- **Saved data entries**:
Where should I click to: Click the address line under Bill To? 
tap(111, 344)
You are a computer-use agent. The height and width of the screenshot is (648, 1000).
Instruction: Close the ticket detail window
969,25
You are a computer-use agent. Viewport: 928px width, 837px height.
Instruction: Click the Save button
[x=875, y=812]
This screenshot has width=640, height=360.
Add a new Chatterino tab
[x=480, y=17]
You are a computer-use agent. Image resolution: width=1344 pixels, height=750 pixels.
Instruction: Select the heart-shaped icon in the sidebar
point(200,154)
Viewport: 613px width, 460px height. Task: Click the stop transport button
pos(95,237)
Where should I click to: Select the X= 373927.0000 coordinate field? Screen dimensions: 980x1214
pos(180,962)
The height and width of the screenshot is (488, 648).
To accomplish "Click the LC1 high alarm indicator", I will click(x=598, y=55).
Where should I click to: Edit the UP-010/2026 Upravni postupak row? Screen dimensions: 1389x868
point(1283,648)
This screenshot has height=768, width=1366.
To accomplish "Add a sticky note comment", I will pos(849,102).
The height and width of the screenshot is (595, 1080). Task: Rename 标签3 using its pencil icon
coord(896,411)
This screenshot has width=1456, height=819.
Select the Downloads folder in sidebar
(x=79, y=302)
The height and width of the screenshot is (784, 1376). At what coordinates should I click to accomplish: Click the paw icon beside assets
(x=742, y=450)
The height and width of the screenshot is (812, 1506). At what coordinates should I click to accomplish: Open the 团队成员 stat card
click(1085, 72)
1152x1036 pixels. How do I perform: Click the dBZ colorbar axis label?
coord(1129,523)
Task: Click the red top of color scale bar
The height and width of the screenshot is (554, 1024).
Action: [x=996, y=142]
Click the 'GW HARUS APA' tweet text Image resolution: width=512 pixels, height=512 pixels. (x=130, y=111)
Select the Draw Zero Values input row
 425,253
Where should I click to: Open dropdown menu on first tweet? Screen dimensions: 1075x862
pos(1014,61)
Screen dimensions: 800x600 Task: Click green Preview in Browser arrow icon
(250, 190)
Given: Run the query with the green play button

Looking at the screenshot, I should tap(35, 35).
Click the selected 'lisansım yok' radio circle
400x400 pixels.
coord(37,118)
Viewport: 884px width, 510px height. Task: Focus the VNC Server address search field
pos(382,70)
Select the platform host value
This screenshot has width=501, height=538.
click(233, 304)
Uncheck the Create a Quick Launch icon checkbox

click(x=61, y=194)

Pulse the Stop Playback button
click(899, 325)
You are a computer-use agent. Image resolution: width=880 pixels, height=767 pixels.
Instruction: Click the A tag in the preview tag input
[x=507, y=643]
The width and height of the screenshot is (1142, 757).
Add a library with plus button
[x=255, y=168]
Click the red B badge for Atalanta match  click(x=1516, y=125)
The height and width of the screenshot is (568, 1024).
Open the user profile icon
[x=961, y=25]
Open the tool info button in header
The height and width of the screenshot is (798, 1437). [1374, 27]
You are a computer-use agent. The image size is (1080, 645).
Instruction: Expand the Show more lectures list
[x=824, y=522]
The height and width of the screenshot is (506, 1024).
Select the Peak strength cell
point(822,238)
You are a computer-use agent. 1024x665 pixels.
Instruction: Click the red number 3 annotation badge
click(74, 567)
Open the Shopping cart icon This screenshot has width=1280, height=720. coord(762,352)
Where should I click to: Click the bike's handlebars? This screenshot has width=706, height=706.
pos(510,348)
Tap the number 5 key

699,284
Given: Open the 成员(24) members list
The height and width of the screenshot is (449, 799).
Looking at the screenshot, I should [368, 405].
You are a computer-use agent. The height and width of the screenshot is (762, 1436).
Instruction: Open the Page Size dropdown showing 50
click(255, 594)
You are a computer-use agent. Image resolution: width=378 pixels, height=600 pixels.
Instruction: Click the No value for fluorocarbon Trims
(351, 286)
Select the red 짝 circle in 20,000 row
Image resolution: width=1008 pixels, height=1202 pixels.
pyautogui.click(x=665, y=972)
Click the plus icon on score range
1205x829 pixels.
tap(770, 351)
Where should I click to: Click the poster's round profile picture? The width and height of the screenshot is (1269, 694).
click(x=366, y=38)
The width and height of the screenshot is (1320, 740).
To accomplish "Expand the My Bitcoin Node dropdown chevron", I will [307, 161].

- **Task description**: When a line of the records has the word "computer", pick it out and copy it.

- **Problem solution**:
You are a computer-use agent. The height and width of the screenshot is (648, 1000).
You are a computer-use agent. Viewport: 928px width, 837px height.
You are a computer-use agent. Image resolution: width=1344 pixels, height=750 pixels.
You are a computer-use agent. Image resolution: width=880 pixels, height=767 pixels.
You are a computer-use agent. The image size is (1080, 645).
You are a computer-use agent. 1024x665 pixels.
You are a computer-use agent. The height and width of the screenshot is (762, 1436).
You are a computer-use agent. Image resolution: width=378 pixels, height=600 pixels.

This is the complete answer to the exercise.